= Exercise description =
Present an exact copy of each line below.

= Material for the task =
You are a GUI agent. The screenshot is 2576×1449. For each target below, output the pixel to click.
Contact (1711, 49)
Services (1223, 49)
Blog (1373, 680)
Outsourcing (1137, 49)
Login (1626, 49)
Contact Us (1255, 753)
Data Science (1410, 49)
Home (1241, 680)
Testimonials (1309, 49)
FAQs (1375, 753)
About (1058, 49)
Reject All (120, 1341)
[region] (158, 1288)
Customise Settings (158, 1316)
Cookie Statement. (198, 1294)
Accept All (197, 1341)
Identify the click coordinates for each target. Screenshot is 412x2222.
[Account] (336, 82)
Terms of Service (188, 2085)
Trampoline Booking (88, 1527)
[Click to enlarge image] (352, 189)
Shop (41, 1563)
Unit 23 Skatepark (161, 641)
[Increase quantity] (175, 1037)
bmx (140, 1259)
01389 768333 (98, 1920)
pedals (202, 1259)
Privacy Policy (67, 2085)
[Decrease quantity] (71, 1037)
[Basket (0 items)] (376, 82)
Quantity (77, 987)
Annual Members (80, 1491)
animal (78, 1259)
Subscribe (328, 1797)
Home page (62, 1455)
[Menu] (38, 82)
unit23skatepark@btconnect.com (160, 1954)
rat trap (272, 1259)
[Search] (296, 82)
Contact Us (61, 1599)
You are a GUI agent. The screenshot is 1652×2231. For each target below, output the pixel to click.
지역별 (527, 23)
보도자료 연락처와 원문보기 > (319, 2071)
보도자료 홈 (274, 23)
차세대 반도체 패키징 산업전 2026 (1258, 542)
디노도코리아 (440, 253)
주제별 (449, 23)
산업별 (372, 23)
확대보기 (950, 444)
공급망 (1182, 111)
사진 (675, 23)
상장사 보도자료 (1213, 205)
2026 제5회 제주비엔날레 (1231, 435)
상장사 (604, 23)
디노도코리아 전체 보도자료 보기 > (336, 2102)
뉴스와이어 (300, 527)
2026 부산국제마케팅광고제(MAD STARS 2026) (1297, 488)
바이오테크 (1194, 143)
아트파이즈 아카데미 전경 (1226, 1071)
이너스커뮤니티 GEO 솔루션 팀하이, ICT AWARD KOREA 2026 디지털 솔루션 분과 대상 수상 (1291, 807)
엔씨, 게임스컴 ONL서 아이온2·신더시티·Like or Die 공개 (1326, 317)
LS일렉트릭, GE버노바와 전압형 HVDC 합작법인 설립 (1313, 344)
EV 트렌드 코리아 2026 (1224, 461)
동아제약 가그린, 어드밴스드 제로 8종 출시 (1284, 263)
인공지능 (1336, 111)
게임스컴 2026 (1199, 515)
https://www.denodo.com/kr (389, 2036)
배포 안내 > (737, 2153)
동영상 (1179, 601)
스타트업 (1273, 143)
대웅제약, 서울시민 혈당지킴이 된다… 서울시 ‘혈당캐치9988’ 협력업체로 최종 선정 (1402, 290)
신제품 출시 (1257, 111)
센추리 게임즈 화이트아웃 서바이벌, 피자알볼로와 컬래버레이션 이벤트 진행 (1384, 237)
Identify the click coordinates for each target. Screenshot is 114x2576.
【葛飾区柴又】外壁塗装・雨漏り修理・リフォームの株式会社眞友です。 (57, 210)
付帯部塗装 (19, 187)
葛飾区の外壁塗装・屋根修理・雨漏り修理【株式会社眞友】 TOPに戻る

= Exercise result =
You are a GUI agent. The screenshot is 2576×1449. For each target below, output the pixel to click.
Contact (1711, 49)
Services (1223, 49)
Blog (1373, 680)
Outsourcing (1137, 49)
Login (1626, 49)
Contact Us (1255, 753)
Data Science (1410, 49)
Home (1241, 680)
Testimonials (1309, 49)
FAQs (1375, 753)
About (1058, 49)
Reject All (120, 1341)
[region] (158, 1288)
Customise Settings (158, 1316)
Cookie Statement. (198, 1294)
Accept All (197, 1341)
Identify the click coordinates for each target. Screenshot is 412x2222.
[Account] (336, 82)
Terms of Service (188, 2085)
Trampoline Booking (88, 1527)
[Click to enlarge image] (352, 189)
Shop (41, 1563)
Unit 23 Skatepark (161, 641)
[Increase quantity] (175, 1037)
bmx (140, 1259)
01389 768333 (98, 1920)
pedals (202, 1259)
Privacy Policy (67, 2085)
[Decrease quantity] (71, 1037)
[Basket (0 items)] (376, 82)
Quantity (77, 987)
Annual Members (80, 1491)
animal (78, 1259)
Subscribe (328, 1797)
Home page (62, 1455)
[Menu] (38, 82)
unit23skatepark@btconnect.com (160, 1954)
rat trap (272, 1259)
[Search] (296, 82)
Contact Us (61, 1599)
You are a GUI agent. The screenshot is 1652×2231. For each target below, output the pixel to click.
지역별 (527, 23)
보도자료 연락처와 원문보기 > (319, 2071)
보도자료 홈 (274, 23)
차세대 반도체 패키징 산업전 2026 (1258, 542)
디노도코리아 (440, 253)
주제별 (449, 23)
산업별 (372, 23)
확대보기 (950, 444)
공급망 (1182, 111)
사진 (675, 23)
상장사 보도자료 (1213, 205)
2026 제5회 제주비엔날레 (1231, 435)
상장사 (604, 23)
디노도코리아 전체 보도자료 보기 > (336, 2102)
뉴스와이어 (300, 527)
2026 부산국제마케팅광고제(MAD STARS 2026) (1297, 488)
바이오테크 (1194, 143)
아트파이즈 아카데미 전경 (1226, 1071)
이너스커뮤니티 GEO 솔루션 팀하이, ICT AWARD KOREA 2026 디지털 솔루션 분과 대상 수상 (1291, 807)
엔씨, 게임스컴 ONL서 아이온2·신더시티·Like or Die 공개 (1326, 317)
LS일렉트릭, GE버노바와 전압형 HVDC 합작법인 설립 (1313, 344)
EV 트렌드 코리아 2026 (1224, 461)
동아제약 가그린, 어드밴스드 제로 8종 출시 (1284, 263)
인공지능 (1336, 111)
게임스컴 2026 (1199, 515)
https://www.denodo.com/kr (389, 2036)
배포 안내 > (737, 2153)
동영상 (1179, 601)
스타트업 (1273, 143)
대웅제약, 서울시민 혈당지킴이 된다… 서울시 ‘혈당캐치9988’ 협력업체로 최종 선정 (1402, 290)
신제품 출시 (1257, 111)
센추리 게임즈 화이트아웃 서바이벌, 피자알볼로와 컬래버레이션 이벤트 진행 (1384, 237)
Identify the click coordinates for each target. Screenshot is 114x2576.
【葛飾区柴又】外壁塗装・雨漏り修理・リフォームの株式会社眞友です。 (57, 210)
付帯部塗装 (19, 187)
葛飾区の外壁塗装・屋根修理・雨漏り修理【株式会社眞友】 TOPに戻る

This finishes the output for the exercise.